Recorded data:
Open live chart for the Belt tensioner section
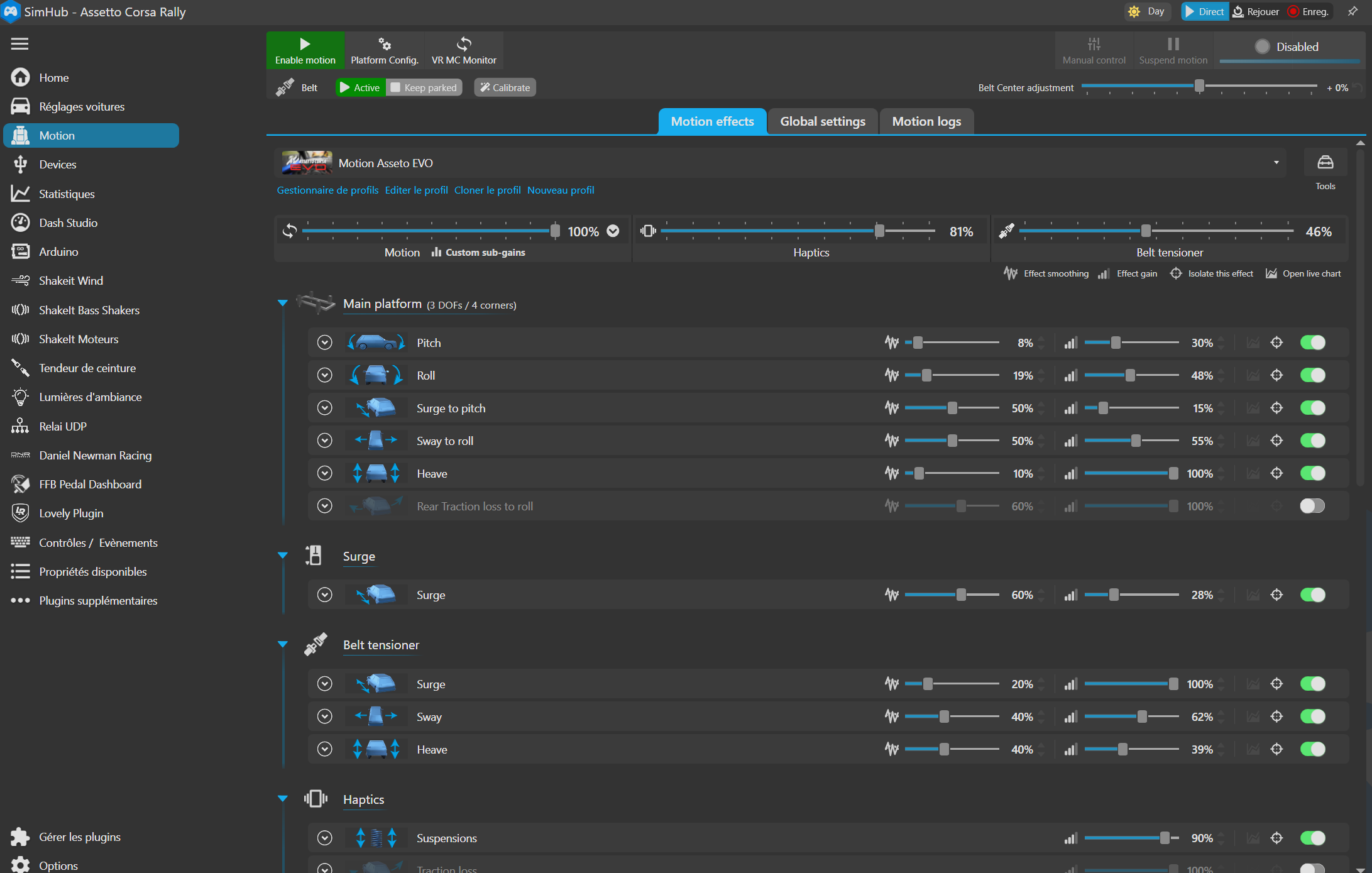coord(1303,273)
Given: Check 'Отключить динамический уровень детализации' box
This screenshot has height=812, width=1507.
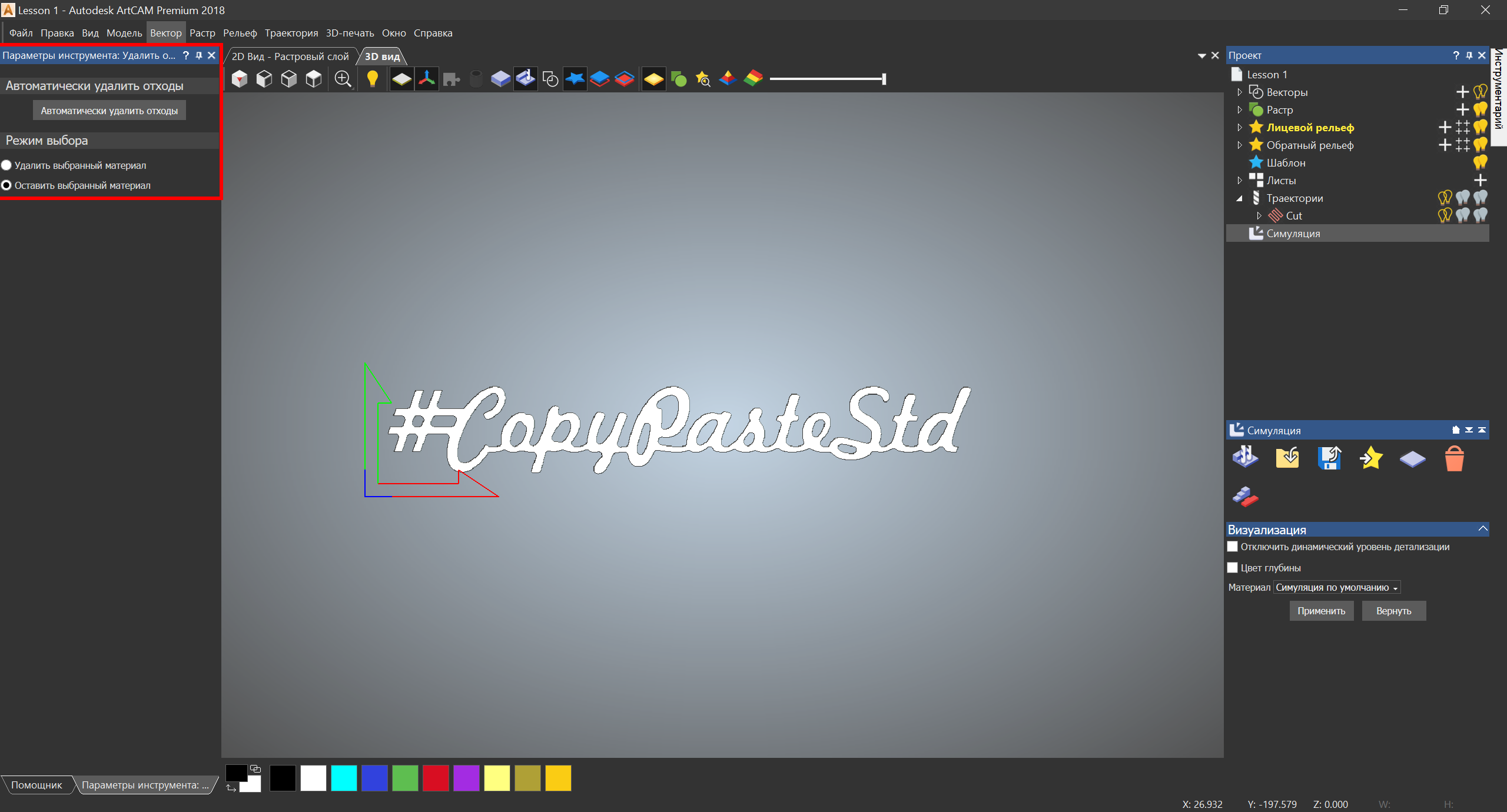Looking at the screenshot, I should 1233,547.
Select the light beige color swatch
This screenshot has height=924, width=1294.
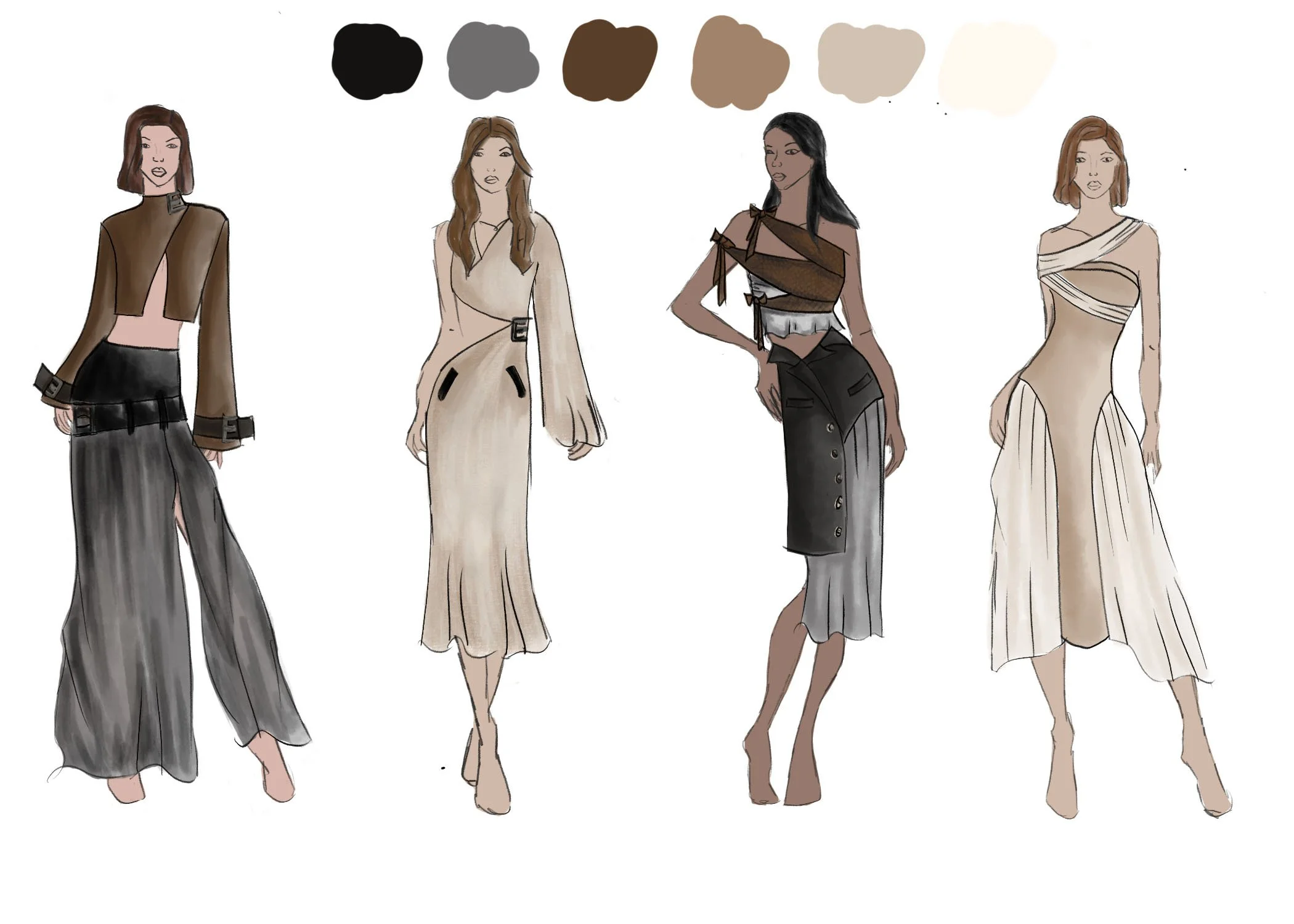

• **Directions for this task**
What is needed is an exact copy of every entry, minus the images.

• **Finished task**
Open live chart for the Belt tensioner section
coord(1303,273)
Given: Check 'Отключить динамический уровень детализации' box
This screenshot has height=812, width=1507.
Looking at the screenshot, I should 1233,547.
Select the light beige color swatch
This screenshot has height=924, width=1294.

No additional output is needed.